Perhaps he even transferred affections to the other player of world renown being celebrated on the blue-and-red striped apparel of what looked very much like an older brother. Ronaldinho was for an hour outdone by the young bloods around him, before rousing himself to lay on the second goal for Jose Mourinho's least favourite actor.

But the draw brought gloom to all six tiers of this extraordinary stadium, three points being required to diminish the threat from Werder Bremen, who were a late Lionel Messi goal from beating Barça on the second matchday and are now threatening to steal the second qualification spot.

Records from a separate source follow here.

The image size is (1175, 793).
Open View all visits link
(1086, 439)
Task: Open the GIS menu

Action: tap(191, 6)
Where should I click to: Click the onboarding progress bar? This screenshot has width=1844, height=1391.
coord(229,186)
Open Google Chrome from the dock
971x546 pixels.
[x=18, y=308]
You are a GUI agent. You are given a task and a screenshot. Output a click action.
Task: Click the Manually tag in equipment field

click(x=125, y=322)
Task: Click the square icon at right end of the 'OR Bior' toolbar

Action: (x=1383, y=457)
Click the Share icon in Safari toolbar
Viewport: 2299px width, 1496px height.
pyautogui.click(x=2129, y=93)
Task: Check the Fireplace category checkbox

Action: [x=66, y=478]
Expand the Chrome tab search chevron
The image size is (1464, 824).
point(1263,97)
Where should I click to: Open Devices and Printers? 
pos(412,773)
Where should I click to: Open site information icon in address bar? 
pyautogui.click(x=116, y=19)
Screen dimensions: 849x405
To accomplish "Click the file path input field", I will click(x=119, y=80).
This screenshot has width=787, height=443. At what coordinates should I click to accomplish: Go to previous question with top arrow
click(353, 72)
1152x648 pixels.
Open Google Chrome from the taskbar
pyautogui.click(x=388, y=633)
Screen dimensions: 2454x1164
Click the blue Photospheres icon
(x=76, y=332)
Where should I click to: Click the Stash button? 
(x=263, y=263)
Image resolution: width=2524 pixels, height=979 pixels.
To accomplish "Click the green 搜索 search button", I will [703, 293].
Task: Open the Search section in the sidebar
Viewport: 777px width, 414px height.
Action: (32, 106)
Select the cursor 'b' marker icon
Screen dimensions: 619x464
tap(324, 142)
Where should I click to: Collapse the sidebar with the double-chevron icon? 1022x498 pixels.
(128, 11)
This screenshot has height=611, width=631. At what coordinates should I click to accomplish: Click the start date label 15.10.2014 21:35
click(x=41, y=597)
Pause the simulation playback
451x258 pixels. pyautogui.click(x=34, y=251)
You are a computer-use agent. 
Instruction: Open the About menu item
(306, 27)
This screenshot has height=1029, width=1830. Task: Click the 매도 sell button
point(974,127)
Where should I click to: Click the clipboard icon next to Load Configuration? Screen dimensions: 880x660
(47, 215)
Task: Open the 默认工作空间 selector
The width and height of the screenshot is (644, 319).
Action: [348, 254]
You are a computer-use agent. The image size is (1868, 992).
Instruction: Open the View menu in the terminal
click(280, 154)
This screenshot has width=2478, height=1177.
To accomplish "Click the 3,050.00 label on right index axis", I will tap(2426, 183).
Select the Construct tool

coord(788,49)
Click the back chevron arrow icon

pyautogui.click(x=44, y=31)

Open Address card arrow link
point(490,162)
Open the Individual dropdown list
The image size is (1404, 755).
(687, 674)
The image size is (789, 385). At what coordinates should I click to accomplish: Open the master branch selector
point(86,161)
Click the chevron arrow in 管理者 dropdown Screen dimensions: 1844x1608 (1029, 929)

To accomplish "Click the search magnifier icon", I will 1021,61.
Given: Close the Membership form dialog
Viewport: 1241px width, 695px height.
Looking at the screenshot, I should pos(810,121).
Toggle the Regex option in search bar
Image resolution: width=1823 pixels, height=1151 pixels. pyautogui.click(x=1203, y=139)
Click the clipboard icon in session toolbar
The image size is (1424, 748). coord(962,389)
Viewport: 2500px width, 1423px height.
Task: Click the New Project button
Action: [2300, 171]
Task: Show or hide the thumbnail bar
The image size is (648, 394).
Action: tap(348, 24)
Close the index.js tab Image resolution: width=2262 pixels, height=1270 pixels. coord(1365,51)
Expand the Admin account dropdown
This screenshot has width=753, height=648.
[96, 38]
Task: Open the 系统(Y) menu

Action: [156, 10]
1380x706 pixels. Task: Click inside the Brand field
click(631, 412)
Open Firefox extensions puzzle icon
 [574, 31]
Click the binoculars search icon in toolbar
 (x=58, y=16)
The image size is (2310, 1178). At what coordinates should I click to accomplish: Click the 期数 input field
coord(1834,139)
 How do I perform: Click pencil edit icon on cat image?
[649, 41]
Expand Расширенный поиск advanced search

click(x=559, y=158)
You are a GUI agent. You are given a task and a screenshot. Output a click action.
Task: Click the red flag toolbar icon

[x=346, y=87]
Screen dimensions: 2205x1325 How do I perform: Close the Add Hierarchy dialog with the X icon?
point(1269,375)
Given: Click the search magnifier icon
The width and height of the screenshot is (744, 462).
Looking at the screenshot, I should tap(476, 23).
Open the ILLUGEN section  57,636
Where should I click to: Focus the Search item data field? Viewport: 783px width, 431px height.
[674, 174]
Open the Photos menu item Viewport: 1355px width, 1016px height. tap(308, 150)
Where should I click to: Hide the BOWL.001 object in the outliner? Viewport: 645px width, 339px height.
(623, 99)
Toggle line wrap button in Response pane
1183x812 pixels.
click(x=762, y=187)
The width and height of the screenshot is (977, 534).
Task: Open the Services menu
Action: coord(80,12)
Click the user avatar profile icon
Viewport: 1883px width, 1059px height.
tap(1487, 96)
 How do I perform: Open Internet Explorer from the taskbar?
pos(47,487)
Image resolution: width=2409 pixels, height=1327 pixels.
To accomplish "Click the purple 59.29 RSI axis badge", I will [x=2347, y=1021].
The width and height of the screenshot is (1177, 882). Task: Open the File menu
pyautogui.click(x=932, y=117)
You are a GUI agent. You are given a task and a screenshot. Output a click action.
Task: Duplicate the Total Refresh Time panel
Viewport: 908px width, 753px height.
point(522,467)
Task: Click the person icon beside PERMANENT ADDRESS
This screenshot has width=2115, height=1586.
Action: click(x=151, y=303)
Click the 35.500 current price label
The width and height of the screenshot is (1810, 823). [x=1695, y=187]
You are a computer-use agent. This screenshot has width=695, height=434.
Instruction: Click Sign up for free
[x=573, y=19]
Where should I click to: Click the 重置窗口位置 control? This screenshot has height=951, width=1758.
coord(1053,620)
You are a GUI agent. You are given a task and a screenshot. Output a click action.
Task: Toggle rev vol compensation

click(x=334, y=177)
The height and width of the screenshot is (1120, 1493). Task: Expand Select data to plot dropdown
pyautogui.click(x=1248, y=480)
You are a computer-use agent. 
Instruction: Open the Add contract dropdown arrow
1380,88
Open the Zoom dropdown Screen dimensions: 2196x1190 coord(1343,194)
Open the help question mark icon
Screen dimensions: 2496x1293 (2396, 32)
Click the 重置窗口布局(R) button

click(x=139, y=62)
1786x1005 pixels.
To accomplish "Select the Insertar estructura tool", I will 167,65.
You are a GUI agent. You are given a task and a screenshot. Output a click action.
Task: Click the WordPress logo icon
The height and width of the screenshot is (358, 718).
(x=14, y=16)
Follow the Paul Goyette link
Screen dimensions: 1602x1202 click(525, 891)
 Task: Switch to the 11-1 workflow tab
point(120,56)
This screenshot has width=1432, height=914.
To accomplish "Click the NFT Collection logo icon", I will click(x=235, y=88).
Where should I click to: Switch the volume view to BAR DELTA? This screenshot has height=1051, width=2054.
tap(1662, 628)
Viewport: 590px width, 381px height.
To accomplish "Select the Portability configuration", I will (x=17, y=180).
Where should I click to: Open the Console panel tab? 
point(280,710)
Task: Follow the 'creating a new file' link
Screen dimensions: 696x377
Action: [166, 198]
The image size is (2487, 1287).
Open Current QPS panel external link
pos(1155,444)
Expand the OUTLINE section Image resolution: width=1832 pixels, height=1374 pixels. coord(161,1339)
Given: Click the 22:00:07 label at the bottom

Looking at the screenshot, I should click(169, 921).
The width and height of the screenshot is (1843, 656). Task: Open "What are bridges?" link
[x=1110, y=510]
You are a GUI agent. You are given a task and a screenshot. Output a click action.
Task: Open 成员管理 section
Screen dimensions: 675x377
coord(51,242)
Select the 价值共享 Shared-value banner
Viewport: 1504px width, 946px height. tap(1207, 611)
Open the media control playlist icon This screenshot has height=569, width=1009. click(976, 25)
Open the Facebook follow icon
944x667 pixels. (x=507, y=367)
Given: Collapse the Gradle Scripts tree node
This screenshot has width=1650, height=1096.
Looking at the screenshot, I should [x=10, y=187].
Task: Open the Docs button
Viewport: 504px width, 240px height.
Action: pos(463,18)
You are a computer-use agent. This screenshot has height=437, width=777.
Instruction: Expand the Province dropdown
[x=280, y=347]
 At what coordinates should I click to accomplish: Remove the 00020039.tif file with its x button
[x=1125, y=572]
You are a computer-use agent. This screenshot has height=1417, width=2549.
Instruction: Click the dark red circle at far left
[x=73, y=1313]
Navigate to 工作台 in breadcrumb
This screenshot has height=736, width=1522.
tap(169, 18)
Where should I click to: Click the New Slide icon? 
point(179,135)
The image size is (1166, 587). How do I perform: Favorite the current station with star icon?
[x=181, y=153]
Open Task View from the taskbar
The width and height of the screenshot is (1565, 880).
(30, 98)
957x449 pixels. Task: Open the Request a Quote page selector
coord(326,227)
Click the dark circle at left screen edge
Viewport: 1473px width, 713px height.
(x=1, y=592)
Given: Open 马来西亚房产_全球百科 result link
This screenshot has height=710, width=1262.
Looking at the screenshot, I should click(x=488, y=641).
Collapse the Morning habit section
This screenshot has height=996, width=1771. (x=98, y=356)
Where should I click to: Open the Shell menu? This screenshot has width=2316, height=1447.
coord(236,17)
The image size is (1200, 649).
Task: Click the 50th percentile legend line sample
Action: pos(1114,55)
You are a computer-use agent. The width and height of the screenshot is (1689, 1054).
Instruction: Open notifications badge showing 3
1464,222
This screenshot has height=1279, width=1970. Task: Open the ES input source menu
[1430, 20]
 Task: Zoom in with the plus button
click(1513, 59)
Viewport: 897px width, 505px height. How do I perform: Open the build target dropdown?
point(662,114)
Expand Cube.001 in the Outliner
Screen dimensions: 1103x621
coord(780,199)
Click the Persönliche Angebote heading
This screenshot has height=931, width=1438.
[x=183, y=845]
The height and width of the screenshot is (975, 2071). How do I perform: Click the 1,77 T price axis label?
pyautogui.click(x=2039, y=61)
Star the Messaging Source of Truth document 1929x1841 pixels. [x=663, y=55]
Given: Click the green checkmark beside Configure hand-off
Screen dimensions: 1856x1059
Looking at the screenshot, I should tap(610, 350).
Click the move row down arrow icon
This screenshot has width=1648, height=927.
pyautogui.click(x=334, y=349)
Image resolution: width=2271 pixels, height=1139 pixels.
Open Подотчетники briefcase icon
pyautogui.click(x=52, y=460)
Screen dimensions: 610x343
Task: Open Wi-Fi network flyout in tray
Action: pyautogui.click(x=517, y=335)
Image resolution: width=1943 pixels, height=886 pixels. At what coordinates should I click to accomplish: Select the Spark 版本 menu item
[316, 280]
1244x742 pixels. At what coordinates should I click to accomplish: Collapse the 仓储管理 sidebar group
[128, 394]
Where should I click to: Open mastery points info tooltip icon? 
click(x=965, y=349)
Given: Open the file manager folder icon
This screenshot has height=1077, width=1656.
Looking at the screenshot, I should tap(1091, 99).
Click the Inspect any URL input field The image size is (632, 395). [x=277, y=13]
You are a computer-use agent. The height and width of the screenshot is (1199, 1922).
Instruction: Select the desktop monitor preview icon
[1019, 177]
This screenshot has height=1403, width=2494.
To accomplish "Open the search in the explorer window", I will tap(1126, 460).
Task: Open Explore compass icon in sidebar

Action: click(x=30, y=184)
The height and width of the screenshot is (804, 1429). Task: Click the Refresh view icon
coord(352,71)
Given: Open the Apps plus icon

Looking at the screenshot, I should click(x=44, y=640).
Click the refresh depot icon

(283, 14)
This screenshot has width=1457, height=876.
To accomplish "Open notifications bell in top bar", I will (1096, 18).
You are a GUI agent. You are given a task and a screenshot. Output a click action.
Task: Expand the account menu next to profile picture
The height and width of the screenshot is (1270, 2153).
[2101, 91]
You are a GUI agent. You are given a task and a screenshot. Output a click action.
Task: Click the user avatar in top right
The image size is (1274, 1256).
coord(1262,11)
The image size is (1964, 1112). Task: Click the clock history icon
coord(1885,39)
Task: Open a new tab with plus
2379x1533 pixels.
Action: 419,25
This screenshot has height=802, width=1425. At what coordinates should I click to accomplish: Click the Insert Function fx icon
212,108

Successive defeats recently by Real Madrid and Chelsea had upset thebarcelonistas, who were only partly mollified by a routine victory over Recreativo at the weekend, confirming their position as leaders in La Liga. Significantly, the attendance that day was 20,000 down on capacity (a mere 76,000 being present) but last night they were back in numbers hoping to see more of Ronaldinho's toothy smile. Despite two goals on Saturday, it has not been much in evidence since victory in the Champions' League final against Arsenal last May; a poor World Cup being followed by a modest start to the new campaign; the combination seems unlikely to make him the first player to be named World Footballer of the Year three times in a row.

Many feel that Deco is a worthy successor, an argument advanced by the midfielder's dextrous pulling of strings here. Known better than all other opponents to his former Porto coach Mourinho, he proved as elusive as the equally gifted Messi, whose easy glide past Ashley Cole in the first minute was an ominous warning. Within two more minutes, Deco made a goal on the opposite side of the pitch - Ronaldinho's patch. And Deco was involved in the next sublime move, for his little midfield companion Xavi, which brought a fine save from Hilario.

Meanwhile, Ludovic Giuly sat with a group of fellow substitutes - among them Lilian Thuram, Javier Saviola and Andres Iniesta - who for once made Chelsea's dug-out look understrength in comparison. What Barça can still lack, for all the experience of Carles Puyol and the Mexican Rafael Marquez, is concentration at the back. Chelsea were able to exploit that early in the second half by creating two chances for Arjen Robben and then an individualistic equaliser for Frank Lampard. Ronaldinho was not having that. Surging away from Khalid Boulahrouz, he reminded the young upstarts on both sides not to disrespect their elders by crossing on the run with the outside of his right foot - then smiling almost as widely as the recipient, Eidur Gudjohnsen. But the fallibility behind him betrayed the European champions again.